Mosaik is a German comic book magazine. First published in December 1955, it is the longest-running German (and European) monthly comic book and the only one originating in East Germany that still exists. Mosaik also appeared in other countries and other languages. In its English-language edition it was published under the title Mosaic.

Mosaik was created by illustrator and caricaturist Hannes Hegen. From 1955 to 1975, the protagonists of Mosaik were Dig, Dag and Digedag, known together as the Digedags. They were replaced in 1976 by Abrax, Brabax and Califax, known together as the Abrafaxe, who are still the main characters today.

More than 200 million issues have been sold from 1955 until today. At the height of its popularity, prior to German reunification, Mosaik had a print run of almost a million copies per month. After reunification, the print run has varied from more than 100,000 in the early 1990s to about 80,000 in 2007.

Digedags years
The East German publisher Verlag Neues Leben, in East Berlin, had wanted to counter Western comics and magazines with a magazine of their own when Hannes Hegen approached them with his ideas for Mosaik and the Digedags. Reaching an agreement with Neues Leben, Hegen created the first issue of Mosaik for publishing in December 1955. Mosaik was published quarterly until July 1957, when it switched to a monthly schedule that has continued uninterrupted to this day. To support the schedule, the publisher hired additional artists, colorists and writers to support Hegen – a team which became known as the Mosaik-Kollektiv (Mosaik Collective). Only Hegen was credited on the cover, however.

Abrafaxe years
In 1975, Hegen left the publisher over a disagreement and took the rights to the Digedags characters with him. The Mosaik-Kollektiv, not wanting to end publication of Mosaik, together created new characters to replace the Digedags. The final versions of the Abrafaxe were created by writer Lothar Dräger and artist Lona Rietschel. During the half-year period of creating the new characters and stories, reprints of old Digedags stories were run in Mosaik, until the new characters premiered in January 1976.
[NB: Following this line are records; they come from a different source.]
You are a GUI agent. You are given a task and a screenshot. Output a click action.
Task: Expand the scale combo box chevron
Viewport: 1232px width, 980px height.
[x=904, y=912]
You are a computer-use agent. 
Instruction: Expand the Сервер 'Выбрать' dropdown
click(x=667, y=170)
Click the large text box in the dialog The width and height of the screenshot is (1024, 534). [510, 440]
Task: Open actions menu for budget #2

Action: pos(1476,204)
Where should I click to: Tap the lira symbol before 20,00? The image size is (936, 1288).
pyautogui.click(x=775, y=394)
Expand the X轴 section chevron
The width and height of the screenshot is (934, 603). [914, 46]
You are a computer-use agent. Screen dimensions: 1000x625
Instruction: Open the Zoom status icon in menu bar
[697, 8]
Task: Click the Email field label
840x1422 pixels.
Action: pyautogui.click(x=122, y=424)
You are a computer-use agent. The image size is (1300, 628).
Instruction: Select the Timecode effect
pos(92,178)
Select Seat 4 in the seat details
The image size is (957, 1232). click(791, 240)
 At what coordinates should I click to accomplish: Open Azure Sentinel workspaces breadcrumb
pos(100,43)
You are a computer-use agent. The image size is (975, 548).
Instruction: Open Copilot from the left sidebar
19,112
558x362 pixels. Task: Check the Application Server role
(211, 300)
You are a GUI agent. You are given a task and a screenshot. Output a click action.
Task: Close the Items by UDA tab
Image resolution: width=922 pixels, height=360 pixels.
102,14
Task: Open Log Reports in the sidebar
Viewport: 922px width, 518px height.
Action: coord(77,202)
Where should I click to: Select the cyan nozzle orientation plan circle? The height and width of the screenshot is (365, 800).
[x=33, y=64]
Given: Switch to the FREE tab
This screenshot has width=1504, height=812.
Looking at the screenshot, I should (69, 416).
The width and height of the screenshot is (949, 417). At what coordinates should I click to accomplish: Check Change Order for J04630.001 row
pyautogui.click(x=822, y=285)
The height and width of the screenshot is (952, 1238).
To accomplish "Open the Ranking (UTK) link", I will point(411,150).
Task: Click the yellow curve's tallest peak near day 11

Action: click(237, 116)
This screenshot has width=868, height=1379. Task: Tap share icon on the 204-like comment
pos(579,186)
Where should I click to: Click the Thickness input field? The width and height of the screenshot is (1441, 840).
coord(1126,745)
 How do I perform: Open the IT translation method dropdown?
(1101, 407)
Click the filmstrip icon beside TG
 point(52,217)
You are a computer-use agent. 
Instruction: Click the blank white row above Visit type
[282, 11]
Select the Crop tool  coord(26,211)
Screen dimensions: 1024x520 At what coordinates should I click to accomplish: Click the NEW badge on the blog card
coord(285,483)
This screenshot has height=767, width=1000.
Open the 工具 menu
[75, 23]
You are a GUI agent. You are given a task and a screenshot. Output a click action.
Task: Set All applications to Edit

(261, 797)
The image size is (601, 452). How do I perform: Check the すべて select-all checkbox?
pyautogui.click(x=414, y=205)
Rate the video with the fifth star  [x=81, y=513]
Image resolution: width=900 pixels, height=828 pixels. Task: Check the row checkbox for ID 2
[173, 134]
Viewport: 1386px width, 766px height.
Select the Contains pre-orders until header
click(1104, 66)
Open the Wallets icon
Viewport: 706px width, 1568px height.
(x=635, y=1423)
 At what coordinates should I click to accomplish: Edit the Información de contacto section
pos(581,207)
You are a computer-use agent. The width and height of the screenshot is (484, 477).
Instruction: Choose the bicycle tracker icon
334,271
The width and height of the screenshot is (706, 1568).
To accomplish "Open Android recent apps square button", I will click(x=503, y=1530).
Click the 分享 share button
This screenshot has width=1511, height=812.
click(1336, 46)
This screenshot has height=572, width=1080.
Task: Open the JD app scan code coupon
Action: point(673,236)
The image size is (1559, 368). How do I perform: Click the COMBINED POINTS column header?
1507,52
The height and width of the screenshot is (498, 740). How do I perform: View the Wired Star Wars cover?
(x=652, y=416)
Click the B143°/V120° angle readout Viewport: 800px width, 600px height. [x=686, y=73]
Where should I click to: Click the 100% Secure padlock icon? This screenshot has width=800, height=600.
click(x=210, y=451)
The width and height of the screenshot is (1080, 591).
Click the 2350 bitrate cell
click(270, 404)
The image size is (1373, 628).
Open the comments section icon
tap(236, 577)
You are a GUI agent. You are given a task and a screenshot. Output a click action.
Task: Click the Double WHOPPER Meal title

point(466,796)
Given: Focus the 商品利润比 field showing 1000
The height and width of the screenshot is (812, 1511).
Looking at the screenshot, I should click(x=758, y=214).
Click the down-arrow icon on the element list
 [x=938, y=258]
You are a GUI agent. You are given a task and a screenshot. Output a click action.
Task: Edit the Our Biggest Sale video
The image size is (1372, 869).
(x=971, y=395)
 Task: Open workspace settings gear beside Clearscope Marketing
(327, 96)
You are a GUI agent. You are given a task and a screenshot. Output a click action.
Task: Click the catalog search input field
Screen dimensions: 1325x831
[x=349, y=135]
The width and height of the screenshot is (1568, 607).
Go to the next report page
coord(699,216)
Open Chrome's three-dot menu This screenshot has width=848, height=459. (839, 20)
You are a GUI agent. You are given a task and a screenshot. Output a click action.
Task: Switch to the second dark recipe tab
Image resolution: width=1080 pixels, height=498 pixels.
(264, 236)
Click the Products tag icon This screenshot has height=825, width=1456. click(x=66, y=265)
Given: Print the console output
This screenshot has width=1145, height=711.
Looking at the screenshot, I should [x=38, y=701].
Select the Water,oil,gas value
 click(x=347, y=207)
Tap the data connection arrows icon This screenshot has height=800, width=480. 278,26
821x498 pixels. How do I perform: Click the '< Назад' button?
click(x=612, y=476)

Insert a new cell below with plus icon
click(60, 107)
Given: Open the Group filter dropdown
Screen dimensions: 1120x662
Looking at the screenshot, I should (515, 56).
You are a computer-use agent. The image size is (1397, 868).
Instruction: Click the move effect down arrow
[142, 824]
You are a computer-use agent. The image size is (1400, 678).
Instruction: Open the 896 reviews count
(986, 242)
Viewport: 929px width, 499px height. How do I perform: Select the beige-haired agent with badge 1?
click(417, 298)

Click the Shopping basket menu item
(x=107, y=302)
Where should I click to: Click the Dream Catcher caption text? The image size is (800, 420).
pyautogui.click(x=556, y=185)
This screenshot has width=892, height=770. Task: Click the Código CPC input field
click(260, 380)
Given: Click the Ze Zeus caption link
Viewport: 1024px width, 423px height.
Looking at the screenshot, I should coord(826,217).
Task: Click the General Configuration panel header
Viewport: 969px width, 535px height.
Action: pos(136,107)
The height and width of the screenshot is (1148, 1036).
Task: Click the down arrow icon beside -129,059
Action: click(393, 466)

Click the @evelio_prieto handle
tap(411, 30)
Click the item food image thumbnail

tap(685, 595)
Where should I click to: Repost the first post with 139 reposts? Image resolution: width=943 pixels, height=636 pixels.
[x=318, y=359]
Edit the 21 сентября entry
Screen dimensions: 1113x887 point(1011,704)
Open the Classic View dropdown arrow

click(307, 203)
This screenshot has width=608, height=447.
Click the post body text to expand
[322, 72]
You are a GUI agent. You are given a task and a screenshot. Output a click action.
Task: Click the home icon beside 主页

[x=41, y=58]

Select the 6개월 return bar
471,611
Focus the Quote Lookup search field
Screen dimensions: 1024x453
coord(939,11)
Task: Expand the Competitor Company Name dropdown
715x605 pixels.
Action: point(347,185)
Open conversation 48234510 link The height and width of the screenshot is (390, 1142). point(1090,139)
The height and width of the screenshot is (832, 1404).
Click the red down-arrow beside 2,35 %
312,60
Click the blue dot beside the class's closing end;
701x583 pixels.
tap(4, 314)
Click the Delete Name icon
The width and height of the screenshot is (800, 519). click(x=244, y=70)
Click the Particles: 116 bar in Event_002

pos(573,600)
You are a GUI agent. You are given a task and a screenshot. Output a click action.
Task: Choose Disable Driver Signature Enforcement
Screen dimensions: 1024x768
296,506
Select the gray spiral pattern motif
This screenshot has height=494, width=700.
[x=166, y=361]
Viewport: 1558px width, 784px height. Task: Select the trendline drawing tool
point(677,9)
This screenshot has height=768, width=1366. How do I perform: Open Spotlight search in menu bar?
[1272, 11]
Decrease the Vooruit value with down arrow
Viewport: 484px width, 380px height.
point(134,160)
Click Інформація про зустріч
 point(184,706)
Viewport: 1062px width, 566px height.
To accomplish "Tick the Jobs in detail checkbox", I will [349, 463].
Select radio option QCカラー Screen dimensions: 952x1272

English-language editions 
The English editions of Mosaik have mostly appeared mostly under the name Mosaic. Of Hannes Hegen's Mosaik, issue 105, Die Seeräuberburg, was issued in a limited run in 1965 in English as The Pirates Castle. According to a former staff member at the publishing house, this was intended as a promotional issue for the United States market. An agreement had been reached to publish the comic books in the US; however, because of the US policy of economic embargo policy against Eastern European states in the Cold War, the contract could not be fulfilled.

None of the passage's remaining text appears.